Smaller galleries without the digital resources of the Met or the Rijksmuseum have had to find other ways of keeping their heads above the waters of oblivion. The ICA moved fast and on day one of the lockdown launched ICA Daily, a selection of links recommended by director Stefan Kalmár to “cheer you up while self-isolating, social-distancing, working from home or working to keep essential services going.” Nice thought, Stefan, but can you really imagine an ICU nurse coming off a 12-hour shift and stripping off her PPA and surgical gloves to sample his inaugural programme of 11 years of ICA talks, Ojerime’s latest mix-tape B4/Breakdown – “a mix of dark, melancholic R&B with emotion-filled vocals” – or Dennis Cooper’s 10th novel Zac’s Haunted House, a “graphic tale of abject horror in a tightly wound work beyond words”? I thought not. (See page 43)

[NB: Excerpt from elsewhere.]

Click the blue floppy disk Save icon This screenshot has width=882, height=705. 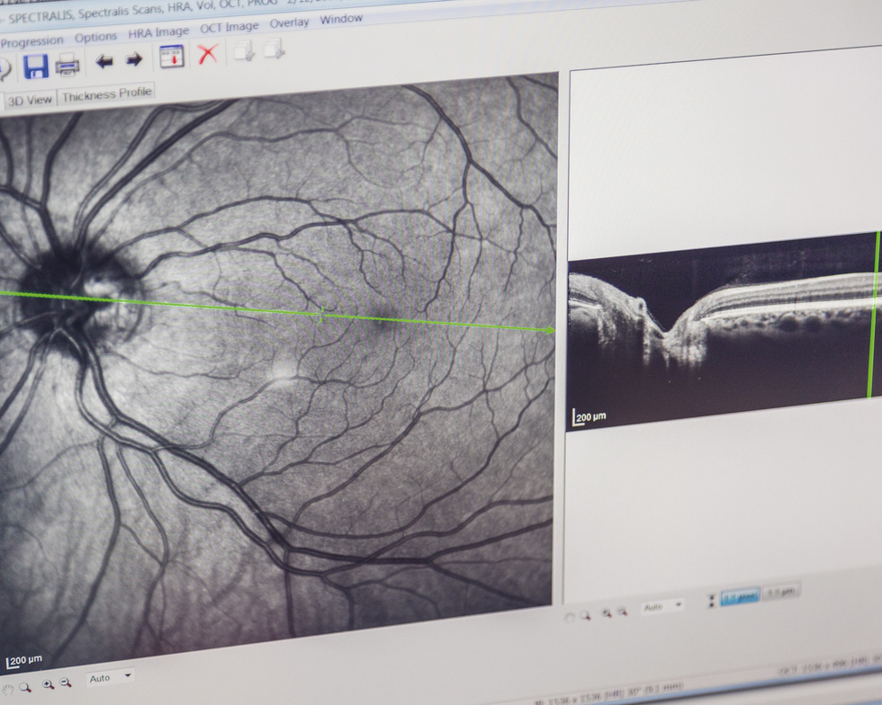pyautogui.click(x=35, y=67)

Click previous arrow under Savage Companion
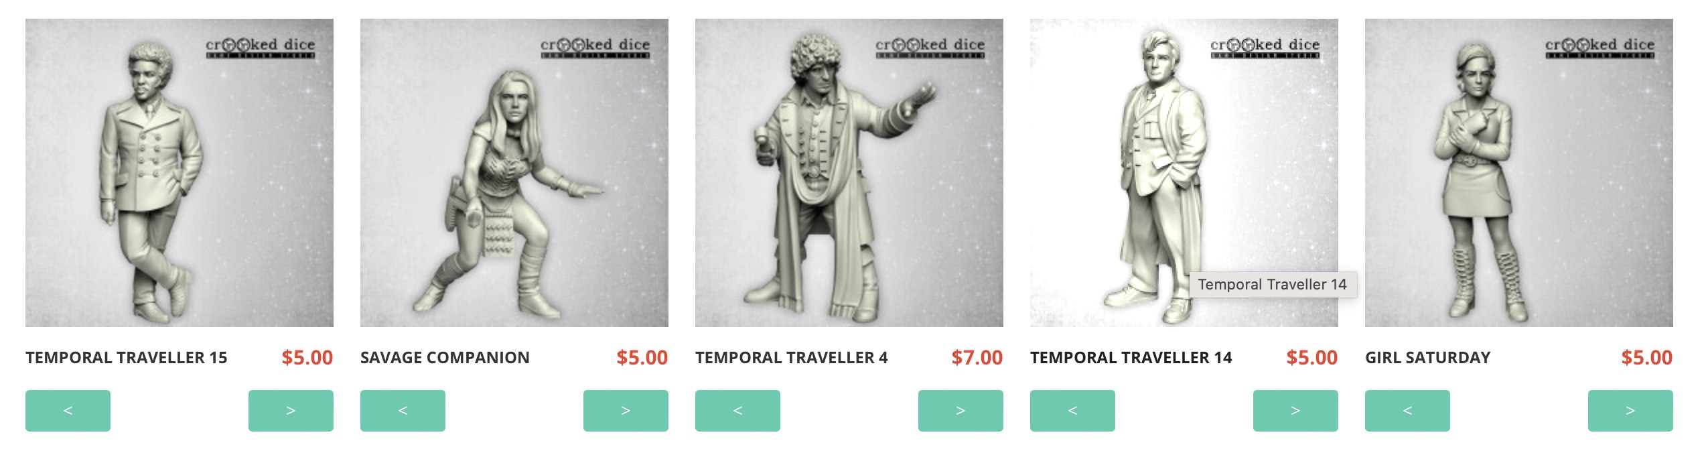(403, 411)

True, she wouldn’t have got much solace either from White Cube’s lockdown series of artists’ diaries featuring a confession on 3 April from Tracy Emin that she got out on the wrong side of her bed that morning and shouted at a complete stranger: “Get between the lines you fucking idiot!” What our essential worker might have welcomed on return to self-isolation with a leaky faucet was Newlyn Art Gallery’s Idle Women: Power Tools, a series of household DIY videos made by women for women. That’s more like it. ‘How to fix a dripping tap?’ Yes!  ‘Reseal a sink?’ Yes! ‘Drill into a brick wall?’ Yes, yes, yes! Smash a double-glazed window? Err possibly… Why? Not to steal a Cornish second-homeowner’s telly when yours has broken, as I wrongly assumed, but to get out when there’s a fire. Good sensible advice.

Given that ‘Hello, I’m still here’ is the basic message behind all this electronic signalling for attention, Kettle’s Yard went for the most basic option: a webcam (illustration). Trained on “a part of the house both shadowy and light-filled” featuring a window, a suspended 1960s Perspex disc by Gregorio Vardanegas and a shelf of straggly houseplants, it was designed to allow “virtual visitors to trace the light changes through the day” from 5.30am to 8.30pm. I tried it for a couple of minutes (I haven’t got all day) during which the only change was the occasional spasmodic jerk as the lagging webcam caught up with the reflection of a different bit of straggly houseplant in the Perspex disc. Only mind-expanding drugs would have made it watchable.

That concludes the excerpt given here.